Voyage 2050 Spectro-Polarization Mission


Accurate microwave spectro-polarimetry offers a unique opportunity to perform a tomographic and dynamic census of the three-dimensional distribution of hot gas, velocity flows, early metals, dust, and mass distribution in the entire Hubble volume, as well as to exploit CMB temperature and polarisation anisotropies down to fundamental limits, and to track energy injection and absorption into the radiation background across cosmic times.

The proposed space mission will perform a combination of sensitive spectro-polarimetric observations of the microwave sky with three main instruments: two of them, a broad-band polarised imager and a moderate resolution spectro-imager, will be located at the focus of a 3.5m aperture telescope actively cooled to about 8K. They will be complemented by an absolutely-calibrated Fourier Transform Spectrometer observing at degree-scale angular resolution in the 10-2000 GHz frequency range.

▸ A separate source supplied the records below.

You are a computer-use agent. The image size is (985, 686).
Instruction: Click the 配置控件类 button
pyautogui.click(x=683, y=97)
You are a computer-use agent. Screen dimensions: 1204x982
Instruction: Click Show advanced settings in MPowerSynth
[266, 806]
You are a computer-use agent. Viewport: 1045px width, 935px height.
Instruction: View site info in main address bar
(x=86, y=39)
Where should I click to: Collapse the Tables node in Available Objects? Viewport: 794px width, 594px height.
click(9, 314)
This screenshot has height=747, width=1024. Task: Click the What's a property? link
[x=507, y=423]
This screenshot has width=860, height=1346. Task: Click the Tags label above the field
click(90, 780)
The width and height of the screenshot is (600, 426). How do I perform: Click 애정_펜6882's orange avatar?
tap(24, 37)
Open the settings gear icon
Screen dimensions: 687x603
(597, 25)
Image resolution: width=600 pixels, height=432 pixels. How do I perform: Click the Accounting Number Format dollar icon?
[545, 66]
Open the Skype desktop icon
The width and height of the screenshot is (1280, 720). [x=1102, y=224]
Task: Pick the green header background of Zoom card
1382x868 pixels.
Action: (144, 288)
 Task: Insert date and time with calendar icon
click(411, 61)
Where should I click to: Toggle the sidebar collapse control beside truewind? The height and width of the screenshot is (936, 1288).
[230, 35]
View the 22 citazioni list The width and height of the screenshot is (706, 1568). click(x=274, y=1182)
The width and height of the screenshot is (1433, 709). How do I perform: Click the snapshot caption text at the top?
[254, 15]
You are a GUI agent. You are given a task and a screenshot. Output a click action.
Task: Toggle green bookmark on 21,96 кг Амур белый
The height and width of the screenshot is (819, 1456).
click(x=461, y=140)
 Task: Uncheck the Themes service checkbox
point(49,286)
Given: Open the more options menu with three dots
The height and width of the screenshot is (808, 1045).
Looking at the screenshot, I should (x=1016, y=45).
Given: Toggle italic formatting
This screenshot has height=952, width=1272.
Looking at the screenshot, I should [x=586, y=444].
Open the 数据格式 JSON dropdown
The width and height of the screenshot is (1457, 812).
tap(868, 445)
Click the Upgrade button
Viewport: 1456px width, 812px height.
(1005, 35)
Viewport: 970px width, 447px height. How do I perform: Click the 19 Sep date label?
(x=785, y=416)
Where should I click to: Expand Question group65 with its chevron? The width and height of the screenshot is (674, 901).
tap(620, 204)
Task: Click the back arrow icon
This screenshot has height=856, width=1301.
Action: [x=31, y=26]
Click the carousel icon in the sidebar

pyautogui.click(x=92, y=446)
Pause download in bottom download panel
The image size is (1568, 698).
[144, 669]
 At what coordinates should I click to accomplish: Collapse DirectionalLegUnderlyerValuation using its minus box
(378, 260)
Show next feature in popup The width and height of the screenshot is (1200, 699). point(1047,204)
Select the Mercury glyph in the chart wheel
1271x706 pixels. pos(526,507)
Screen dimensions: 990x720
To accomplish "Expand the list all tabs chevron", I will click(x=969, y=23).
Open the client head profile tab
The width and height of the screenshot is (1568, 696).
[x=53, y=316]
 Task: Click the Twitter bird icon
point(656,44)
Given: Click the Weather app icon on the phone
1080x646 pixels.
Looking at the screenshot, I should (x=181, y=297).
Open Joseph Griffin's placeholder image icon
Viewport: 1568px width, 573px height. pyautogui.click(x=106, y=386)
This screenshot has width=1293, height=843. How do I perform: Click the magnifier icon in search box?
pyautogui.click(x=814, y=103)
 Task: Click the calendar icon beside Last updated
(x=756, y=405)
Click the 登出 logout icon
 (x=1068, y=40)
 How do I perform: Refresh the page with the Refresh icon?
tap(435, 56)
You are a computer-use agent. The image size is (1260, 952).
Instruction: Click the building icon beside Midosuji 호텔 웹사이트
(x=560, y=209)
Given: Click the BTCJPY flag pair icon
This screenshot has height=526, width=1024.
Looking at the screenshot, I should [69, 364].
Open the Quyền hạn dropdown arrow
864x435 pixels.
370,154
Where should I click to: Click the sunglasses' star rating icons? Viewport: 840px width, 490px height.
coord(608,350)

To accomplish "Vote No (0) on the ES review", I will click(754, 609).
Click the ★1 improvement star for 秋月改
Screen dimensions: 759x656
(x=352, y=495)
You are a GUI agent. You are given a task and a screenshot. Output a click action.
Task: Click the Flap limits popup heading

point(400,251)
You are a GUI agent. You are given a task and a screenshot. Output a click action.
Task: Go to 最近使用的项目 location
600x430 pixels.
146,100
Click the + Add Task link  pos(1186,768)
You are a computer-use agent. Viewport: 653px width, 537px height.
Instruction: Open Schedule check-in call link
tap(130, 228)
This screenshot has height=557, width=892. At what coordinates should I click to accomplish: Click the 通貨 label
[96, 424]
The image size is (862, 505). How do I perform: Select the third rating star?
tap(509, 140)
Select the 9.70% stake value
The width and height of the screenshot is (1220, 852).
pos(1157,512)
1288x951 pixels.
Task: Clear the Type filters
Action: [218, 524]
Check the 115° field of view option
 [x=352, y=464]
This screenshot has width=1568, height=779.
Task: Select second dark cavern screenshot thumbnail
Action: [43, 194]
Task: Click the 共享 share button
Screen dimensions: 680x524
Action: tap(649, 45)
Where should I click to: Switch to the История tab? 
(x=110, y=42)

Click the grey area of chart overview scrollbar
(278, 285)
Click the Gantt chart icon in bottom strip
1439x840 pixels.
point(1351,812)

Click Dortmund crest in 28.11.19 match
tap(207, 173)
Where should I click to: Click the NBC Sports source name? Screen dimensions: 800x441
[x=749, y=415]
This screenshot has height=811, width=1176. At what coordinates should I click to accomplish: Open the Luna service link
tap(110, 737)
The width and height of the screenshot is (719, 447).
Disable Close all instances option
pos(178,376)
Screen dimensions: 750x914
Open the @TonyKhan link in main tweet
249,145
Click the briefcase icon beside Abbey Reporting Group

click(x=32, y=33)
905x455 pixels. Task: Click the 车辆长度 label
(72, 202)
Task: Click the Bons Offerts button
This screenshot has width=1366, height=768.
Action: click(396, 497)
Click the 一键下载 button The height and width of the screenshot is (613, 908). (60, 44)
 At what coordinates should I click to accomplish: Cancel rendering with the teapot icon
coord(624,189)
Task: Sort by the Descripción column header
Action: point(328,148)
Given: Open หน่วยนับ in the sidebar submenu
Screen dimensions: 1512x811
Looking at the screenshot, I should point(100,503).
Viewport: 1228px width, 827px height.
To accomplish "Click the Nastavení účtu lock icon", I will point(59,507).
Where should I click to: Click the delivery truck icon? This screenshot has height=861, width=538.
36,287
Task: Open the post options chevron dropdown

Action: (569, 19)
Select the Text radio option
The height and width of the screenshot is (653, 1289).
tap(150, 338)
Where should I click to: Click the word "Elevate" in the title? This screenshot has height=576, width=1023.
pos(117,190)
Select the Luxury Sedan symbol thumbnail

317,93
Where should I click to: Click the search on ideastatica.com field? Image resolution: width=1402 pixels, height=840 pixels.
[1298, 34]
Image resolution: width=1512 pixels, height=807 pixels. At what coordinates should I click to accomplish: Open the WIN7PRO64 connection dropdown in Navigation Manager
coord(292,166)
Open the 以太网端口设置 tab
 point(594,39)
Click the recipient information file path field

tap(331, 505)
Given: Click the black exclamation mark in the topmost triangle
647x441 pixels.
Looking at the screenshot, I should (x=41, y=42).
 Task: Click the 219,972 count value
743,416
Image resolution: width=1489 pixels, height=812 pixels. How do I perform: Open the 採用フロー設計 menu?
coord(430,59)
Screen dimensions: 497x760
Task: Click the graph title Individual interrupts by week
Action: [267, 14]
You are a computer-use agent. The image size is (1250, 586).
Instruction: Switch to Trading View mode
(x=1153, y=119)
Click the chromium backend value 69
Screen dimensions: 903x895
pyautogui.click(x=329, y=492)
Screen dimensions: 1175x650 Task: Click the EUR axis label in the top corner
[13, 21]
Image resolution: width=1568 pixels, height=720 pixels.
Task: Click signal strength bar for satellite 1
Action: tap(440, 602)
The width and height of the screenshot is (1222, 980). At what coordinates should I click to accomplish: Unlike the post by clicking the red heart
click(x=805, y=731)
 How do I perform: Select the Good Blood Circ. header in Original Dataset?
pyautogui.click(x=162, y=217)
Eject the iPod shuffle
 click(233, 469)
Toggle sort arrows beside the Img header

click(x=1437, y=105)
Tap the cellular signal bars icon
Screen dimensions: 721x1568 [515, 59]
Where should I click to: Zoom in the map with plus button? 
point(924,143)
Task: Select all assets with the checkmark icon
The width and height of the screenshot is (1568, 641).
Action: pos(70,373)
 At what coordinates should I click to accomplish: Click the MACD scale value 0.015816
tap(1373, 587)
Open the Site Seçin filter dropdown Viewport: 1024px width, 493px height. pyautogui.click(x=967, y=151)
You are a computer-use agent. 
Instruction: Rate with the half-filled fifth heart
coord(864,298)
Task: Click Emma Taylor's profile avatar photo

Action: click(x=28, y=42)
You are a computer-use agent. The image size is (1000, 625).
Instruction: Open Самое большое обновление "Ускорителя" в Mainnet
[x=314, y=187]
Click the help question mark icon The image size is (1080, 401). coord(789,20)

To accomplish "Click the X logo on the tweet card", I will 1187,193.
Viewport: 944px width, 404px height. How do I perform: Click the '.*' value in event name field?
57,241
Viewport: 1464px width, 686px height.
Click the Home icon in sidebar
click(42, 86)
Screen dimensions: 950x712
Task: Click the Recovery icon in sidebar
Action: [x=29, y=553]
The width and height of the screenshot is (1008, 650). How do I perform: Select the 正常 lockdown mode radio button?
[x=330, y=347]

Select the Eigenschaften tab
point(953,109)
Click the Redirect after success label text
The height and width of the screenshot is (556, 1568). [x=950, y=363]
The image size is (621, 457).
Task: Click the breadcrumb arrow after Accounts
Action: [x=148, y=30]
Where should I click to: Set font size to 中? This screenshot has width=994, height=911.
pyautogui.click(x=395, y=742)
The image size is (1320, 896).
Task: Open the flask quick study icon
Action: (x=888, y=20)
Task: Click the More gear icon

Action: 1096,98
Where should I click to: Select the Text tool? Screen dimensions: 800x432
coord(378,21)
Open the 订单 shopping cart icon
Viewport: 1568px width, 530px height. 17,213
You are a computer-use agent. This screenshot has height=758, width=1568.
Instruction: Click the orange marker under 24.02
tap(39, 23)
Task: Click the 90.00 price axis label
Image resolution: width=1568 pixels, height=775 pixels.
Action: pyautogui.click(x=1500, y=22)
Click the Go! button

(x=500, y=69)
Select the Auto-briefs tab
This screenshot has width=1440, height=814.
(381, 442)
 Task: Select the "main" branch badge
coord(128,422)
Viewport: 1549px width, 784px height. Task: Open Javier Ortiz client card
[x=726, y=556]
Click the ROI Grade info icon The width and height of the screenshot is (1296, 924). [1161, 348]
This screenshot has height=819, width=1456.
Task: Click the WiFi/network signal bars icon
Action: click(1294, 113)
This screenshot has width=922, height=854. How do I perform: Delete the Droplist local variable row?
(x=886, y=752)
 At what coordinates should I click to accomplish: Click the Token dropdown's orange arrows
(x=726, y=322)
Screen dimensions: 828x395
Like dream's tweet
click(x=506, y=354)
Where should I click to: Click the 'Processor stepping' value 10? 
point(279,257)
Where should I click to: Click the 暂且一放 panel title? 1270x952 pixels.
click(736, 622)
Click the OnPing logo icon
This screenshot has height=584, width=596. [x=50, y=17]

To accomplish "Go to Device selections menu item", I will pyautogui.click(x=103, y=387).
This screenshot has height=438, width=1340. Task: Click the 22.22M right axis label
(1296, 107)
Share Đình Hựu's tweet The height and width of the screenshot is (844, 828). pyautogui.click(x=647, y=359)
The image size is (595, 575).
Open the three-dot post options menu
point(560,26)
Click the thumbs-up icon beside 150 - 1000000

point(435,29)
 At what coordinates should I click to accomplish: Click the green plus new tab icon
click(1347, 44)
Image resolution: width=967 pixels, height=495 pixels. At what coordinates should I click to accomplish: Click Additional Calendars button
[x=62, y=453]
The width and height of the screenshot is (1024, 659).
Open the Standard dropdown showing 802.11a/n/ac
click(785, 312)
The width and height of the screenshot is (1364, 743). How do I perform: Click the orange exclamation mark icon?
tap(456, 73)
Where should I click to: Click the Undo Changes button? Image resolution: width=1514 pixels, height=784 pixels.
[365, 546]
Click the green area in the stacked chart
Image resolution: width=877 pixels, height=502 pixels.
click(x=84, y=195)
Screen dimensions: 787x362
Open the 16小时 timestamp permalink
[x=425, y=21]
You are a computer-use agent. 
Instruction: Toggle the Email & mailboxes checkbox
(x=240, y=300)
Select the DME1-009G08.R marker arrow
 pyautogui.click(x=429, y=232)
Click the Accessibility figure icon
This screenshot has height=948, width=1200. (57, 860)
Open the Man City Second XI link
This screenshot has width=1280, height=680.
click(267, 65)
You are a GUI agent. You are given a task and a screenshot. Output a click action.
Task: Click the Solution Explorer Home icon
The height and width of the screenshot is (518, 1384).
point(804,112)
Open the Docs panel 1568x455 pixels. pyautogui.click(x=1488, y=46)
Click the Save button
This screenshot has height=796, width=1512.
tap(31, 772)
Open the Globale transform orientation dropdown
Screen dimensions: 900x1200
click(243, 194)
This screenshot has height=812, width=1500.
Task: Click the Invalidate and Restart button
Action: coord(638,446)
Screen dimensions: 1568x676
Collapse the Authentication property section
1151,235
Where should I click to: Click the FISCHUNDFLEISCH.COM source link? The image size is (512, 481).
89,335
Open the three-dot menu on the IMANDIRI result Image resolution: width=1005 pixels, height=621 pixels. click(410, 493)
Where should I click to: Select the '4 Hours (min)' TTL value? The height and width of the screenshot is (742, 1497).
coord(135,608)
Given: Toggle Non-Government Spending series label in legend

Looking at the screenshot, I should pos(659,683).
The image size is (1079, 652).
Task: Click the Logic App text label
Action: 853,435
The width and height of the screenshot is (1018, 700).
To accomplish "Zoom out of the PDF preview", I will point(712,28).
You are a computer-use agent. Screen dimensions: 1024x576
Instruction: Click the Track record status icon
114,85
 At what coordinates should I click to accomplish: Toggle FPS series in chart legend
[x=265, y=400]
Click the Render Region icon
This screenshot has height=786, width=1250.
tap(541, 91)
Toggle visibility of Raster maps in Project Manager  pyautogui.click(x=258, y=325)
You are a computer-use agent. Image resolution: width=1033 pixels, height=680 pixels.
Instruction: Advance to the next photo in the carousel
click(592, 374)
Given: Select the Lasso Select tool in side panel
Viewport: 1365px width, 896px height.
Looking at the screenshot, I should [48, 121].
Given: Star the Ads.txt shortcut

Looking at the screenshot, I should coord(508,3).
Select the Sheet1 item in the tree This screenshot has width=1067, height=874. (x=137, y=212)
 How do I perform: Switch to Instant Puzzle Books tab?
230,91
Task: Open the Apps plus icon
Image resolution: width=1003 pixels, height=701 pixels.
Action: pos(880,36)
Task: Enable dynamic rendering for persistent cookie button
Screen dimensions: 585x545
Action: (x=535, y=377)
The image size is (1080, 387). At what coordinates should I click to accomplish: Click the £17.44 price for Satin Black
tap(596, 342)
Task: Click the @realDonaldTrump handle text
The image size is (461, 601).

Multifrequency maps of the microwave sky will be obtained in two observing modes: a survey mode to map the entire sky, and an observatory mode, accessible to the community at large, for deeper observations of selected fields of specific interest. All data will be publically released to the community after an initial proprietary period.

In addition to exceptional capability for cosmology and fundamental physics, the space mission will provide an unprecedented view of microwave emissions at sub-arcminute to few-arcminute angular resolution in hundreds of frequency channels, a data set of immense legacy value for many branches of astrophysics.